Como buen lector y traductor de Nietzsche (publicó una versión de Ecce homo en sucesivos números de Nosotros), Enrique Banchs no se engañaba, no aceptaba consuelos ante la evidencia de la verdad. Tampoco, lamentablemente, el de la poesía, desde el momento en que ésta se le mostró justamente como consuelo, como engaño: “Mas ya que despedirse es necesario / y puesto que éste es el deber de ahora, / el alma, ¿por qué llora?: / ¿no ve que despedirse es necesario? // Y eso de estar viviendo en puro engaño / no abraza bien con tanta fuerza de alma…”. Era muy claro para el poeta qué implicaba esa despedida: “Porque yo escribo este soneto y siento / que divido mi vida en dos mitades: / una es de nube, se la lleva el viento, / y otra es de tierra, toda realidades. // Yo me pregunto si tendré la fuerza / de olvidar tanto sin que al fin se tuerza / la ilusión que es preciso me mantenga. // Y de veras no sé, no sé qué hacer… / Acaso nada, no sentir, no ver, / y dejarse llevar por lo que venga”.

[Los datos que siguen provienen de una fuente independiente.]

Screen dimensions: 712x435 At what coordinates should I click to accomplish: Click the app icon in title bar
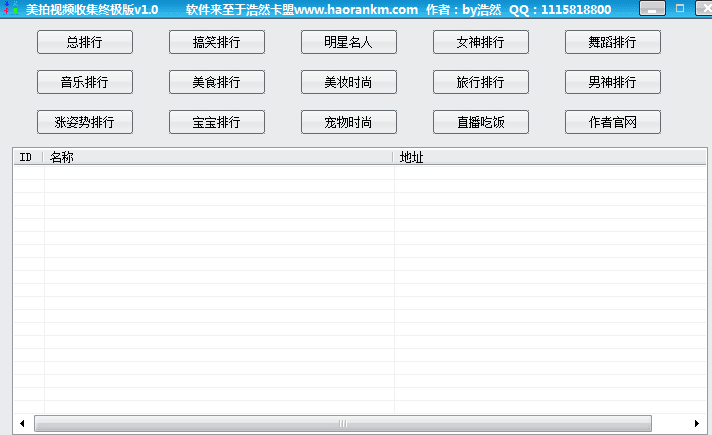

Lo que habría de venir, por cierto, era el alejamiento de la poesía; también, poco después de publicada La Urna, el matrimonio con la mujer a quien le había escrito: “Y el ser que de amistad tan noble vive / honor de mi labor jamás recibe… / (Tiene mi vida que bien vale un verso)”, los hijos y el trabajo para mantener la familia: “no hubo tal silencio —declaró el poeta—, sino el trabajo de galeote que obliga”. Hace un tiempo, Marta Banchs, la gentilísima hija del poeta, me refirió que su padre jamás les había puesto en las manos un libro suyo ni les había hablado de poesía…

Creo, en fin, que es posible leer en La Urna no sólo el debatirse de una ilusión de amor por seguir existiendo en una circunstancia existencial que la condena, sino también la extinción de una idea de poesía absoluta en medio de condiciones epocales —las mismas en las que aún vivimos— que la han vuelto un devaneo inútil para la sociedad. Seguramente, no es sólo un lamento de amor el que puede haber dictado a Banchs ese magnífico, tristemente emblemático soneto que comienza: “¡Cuánto escribí!… Y sin embargo nada / ha dicho un poco, un poco de mi ser…”, y que termina:

  ¡Oh, noche! apaga como a un cirio mi alma.

  No me dejes pensar, soñar, sentir,

  no me digas que quise.

  ¡Oh, noche! envuelve con tu dulce calma

  tanta inutilidad, tanto vivir

  en vano, y lo que soy y lo que hice…


[i][i] Texto de la clase magistral dada por el poeta Pablo Anadón, en junio de 2020, en el marco del “ciclo 10×10”, organizado por el Área de Literatura y Pensamiento de la Agencia Córdoba Cultura. Río Cuarto.